Energy Secretary Ed Miliband emphasised hydrogen’s potential to support the UK’s industrial base. “We are investing over half a billion pounds in our industrial heartlands to deliver jobs and energy security for Britain,” Miliband said. “By building hydrogen networks, we are securing homegrown energy that will power British industry for generations to come.”
Green Hydrogen Targets and Global Opportunity
Hydrogen has long been identified as a key component in the UK’s transition to net zero. The government has set targets to produce 5 GW of green hydrogen and 10 GW of low-carbon (blue) hydrogen by 2030.

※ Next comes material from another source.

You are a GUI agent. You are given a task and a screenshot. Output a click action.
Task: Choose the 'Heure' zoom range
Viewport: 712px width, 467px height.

As a versatile energy carrier, hydrogen can be used in transport, power generation, and, most critically, for decarbonising industries that are difficult to electrify. However, despite rising interest in recent years, the global hydrogen industry has experienced setbacks, primarily due to underinvestment. Australia, for example, saw energy giant Origin Energy exit the hydrogen space entirely in 2023.
Still, the Hydrogen Energy Association believes the UK can strengthen its hydrogen ambitions. Its report recommends that the government adopt a model similar to the European Union’s, which has introduced strong investment incentives to support the sector.
Learning from the EU
The EU intends to generate 10 million tonnes of hydrogen domestically and import another 10 million tonnes by 2030. These targets could position the UK as a key exporter of green hydrogen to the continent.
Through the Renewable Energy Directive II (REDII), the EU has set binding targets to increase green hydrogen use in industry and transport. By 2030, 42% of hydrogen used in industry must come from Renewable Fuels of Non-Biological Origin (RFNBOs), rising to 60% by 2035.
The Hydrogen Energy Association argues that adopting a similar policy in the UK would send a strong signal to investors and help drive demand. The EU’s approach has created clear incentives for increasing the share of green hydrogen in heavy industry,” the report states. This has already spurred significant market growth, and the UK could benefit from implementing a comparable framework.